How do I protect myself from auto insurance fraud?

You know the saying, “a good defence is a good offence”? You hear it all the time in sports but it also applies to everyday life – and it’s especially relevant when it comes to preventing auto insurance fraud. The more you know and the better prepared you are, the less chance you’ll be taken advantage of.

Auto insurance fraud is when a person knowingly sets out to deceive an insurer in order to gain financially. It could be falsified benefit forms or filing more than one claim for a single injury. It could also be a staged accident – but how do you know if an accident is legit or not? We have a few tips that can help.

Was it truly an accident?

It’s not always easy to spot a staged collision, but there are some typical “tricks of the trade” that can indicate it might have happened on purpose:

  • Another driver stops and waves to let you in, but proceeds to drive into your vehicle as soon as you make your move.
  • Another driver cuts you off and immediately slams on the brakes for no apparent reason, causing you to rear-end his car.
  • The other driver is eager to leave the scene and asks you to meet up at the collision reporting centre before you’ve had a chance to assess the situation or take down information like the vehicle’s make, model, and licence plate number.
  • A tow truck shows up right away and recommends a specific repair shop instead of asking where you’d like to take your vehicle.
  • The tow truck driver begins asking you questions about the accident or recommends you visit a certain medical facility or lawyer (be cautious when discussing anything but the condition of your vehicle, and consider recommendations very carefully)
  • The other driver — or the tow truck driver — asks you to sign any kind of document (never sign anything at the scene)

Stay focused, stay alert.

Distracted driving is a fraudster’s best friend.
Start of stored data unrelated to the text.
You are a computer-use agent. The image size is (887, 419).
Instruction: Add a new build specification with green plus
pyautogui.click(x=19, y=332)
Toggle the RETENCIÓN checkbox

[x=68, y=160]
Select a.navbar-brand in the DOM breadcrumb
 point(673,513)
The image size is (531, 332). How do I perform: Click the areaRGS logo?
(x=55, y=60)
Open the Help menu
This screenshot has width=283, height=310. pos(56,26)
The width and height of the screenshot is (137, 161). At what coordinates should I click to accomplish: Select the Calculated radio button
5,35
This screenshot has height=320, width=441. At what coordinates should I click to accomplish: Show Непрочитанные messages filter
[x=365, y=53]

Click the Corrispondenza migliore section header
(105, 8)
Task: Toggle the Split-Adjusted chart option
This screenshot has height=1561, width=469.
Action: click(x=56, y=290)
Criminals often look for a target who is clearly distracted, and it only takes a few minutes for a professional to assess your habits. Here’s what they’re looking for:

  • Anyone who is looking down, checking their phone or texting.
  • Drivers who are on the phone or having an animated “hands-free” conversation.
  • Hungry and thirsty drivers who just can’t resist the urge to eat or drink while driving.
  • Drivers who are looking at the mirror in their flipped-down visor (checking their teeth, fixing their hair, etc.)
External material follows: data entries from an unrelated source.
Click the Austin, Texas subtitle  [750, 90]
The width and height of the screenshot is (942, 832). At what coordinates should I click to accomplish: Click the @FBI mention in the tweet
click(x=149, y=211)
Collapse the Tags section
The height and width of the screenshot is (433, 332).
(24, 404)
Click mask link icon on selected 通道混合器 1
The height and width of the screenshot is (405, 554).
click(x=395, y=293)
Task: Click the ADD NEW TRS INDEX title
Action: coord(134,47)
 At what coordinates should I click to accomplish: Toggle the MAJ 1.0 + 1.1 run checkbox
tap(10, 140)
If you suspect auto insurance fraud…

  • Contact your insurance company if a stranger tries to steer you to an unknown car repair facility, doctor, medical clinic or lawyer. Provide the names, addresses and phone numbers of these service providers.
  • See only medical and legal professionals you know and trust, or that are recommended by people you trust. Never take referrals offered by strangers.
  • Know what your medical benefits are – what’s covered and what isn’t.
  • Never sign blank insurance claims forms.
  • Review all forms completed to ensure the information is correct.
  • Keep detailed records of your medical treatments. Include all dates, locations, who provided the treatments, what diagnoses and services you received, and what medicine, supplies or equipment were provided to you.
  • Compare your records against the statements you receive from your insurance company to make sure the invoices are correct and that they don’t include treatments you didn’t receive.
  • Are the treatment dates, doctor name(s), facility locations and medical services the same as you remember? Question your health provider and ask for clarification if you see problems or inconsistencies on your bills.
  • Read your insurance policy. Your policy provides specific details about your insurance coverage’s, your rights, and your responsibilities under the contract.